Iba a cumplir el 15 de febrero, los cincuenta años de profesión religiosa; el 7 de enero Dios la llamó para celebrarlo definitivamente en el cielo.

Hemos querido dedicar un espacio especial a la hermana Anunciación en este número de Estar porque ella encarnó como pocos lo de “savia carmelitana” que el P. Morales puso como cimiento de los Cruzados.

La Cruzada de Santa María, tronco ignaciano y savia carmelitana, siempre ha tenido —y tiene— un permanente contacto con las almas contemplativas, todas, pero por alguna razón histórica, hay comunidades contemplativas (femeninas y masculinas) con una identificación especial.

Se puede definir a las almas contemplativas como esos seres privilegiados que pudieron escoger una vida “normal” de trabajo, fiestas, deportes, diversiones, ruidos, vanidades…, vestir ropas de marca y competir con las vecinas para aparentar; alcanzar fama y pasar a la historia con un renombre.
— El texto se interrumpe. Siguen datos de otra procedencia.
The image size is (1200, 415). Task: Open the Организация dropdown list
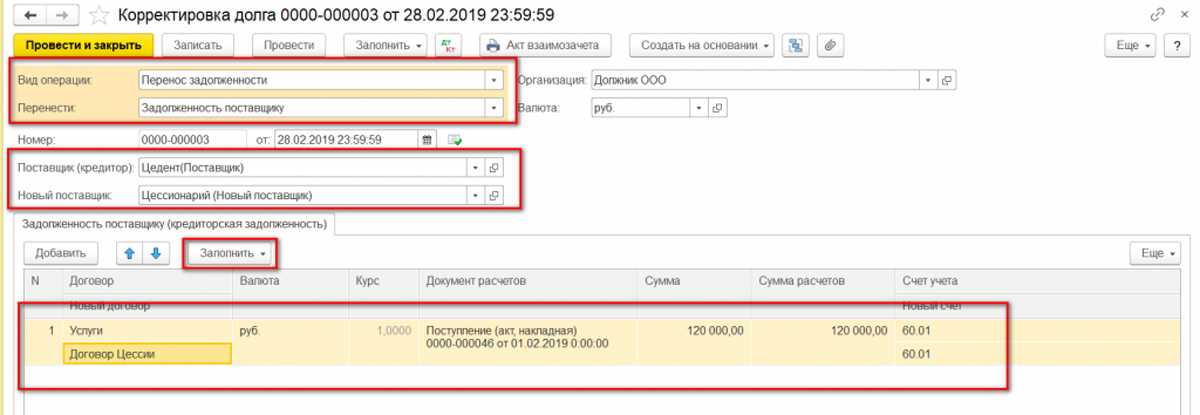click(x=929, y=80)

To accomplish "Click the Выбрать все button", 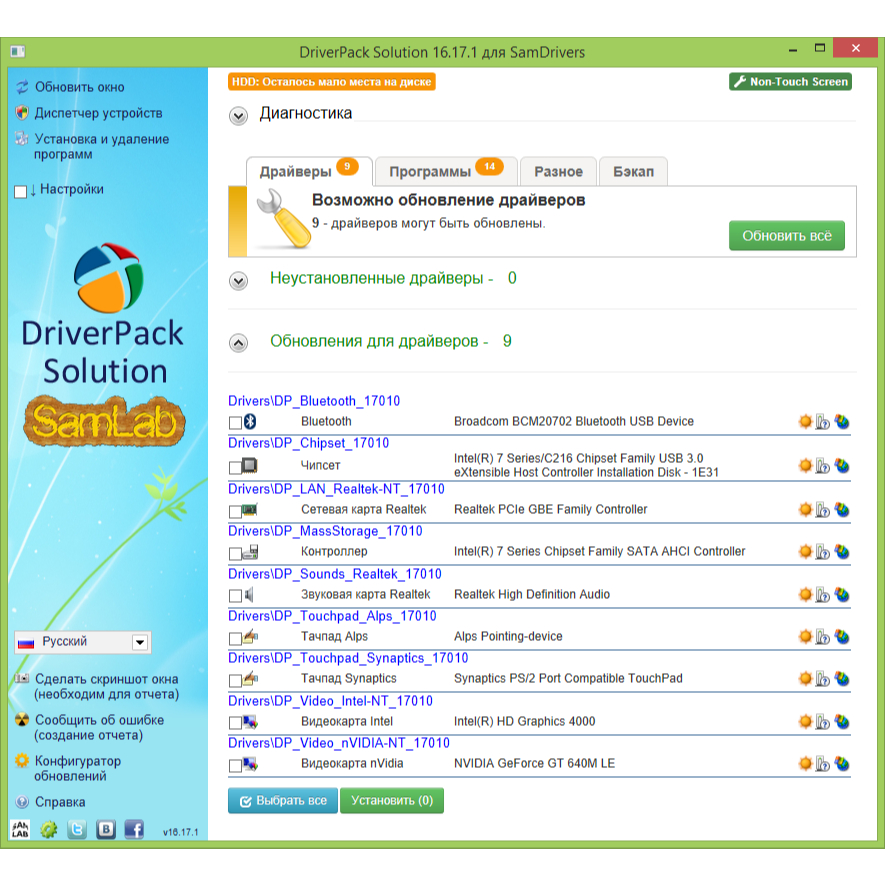I will point(282,801).
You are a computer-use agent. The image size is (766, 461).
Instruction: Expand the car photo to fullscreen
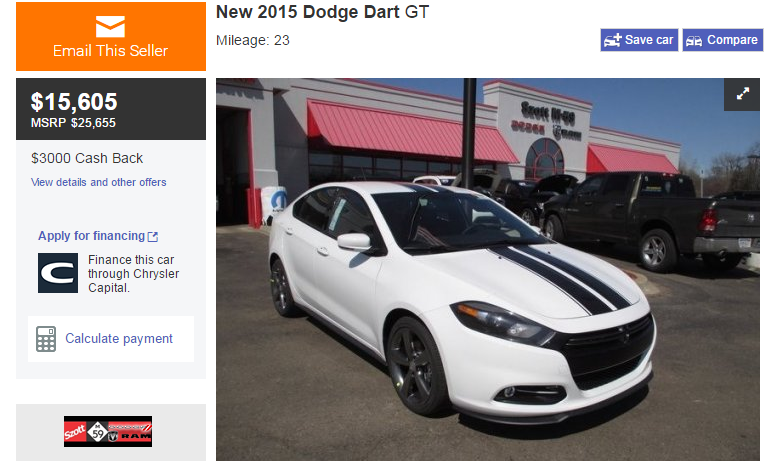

Pudieron haber decidido crear una familia y disfrutar del abrazo de un hijo, crear un calor de hogar con un cómodo sofá y cálida calefacción.

Pudieron escogerlo, pero en vez de eso eligieron retirarse a un convento para vivir en silencio, sin ruido ni vanidades.

Ellos, los contemplativos, pudieron escoger y escogieron lo mejor; porque la sencillez y el silencio son la atmósfera que el amor necesita para que el alma brille.

Cuando Abelardo y la hermana Anunciación se conocieron comenzó una amistad que fue creciendo con el paso del tiempo hasta tal punto que Anuncia, así la llamaban sus íntimos, vivía para el Carmelo y la Cruzada. Sus dos grandes amores espirituales.

Nos consta el gran número de horas de oración y la mucha mortificación que la hermana Anunciación ofrecía por las intenciones de nuestra institución. Sufrió como pocos el momento duro que nos tocó vivir cuando el intento de división. Rezaba y se mortificaba para alcanzar la unidad. No lo entendía, sufría, oraba, callaba y confiaba. Y al final, cuando se hizo la luz, sonreía: “La Virgen no me podía fallar”.

Los que la trataron por teléfono tienen grabada en la memoria aquella voz argentina, casi infantil, diáfana, optimista y acogedora con la que contestaba a las llamadas telefónicas:

Ave María purísima. Hola, soy Anuncia. ¿Dígame?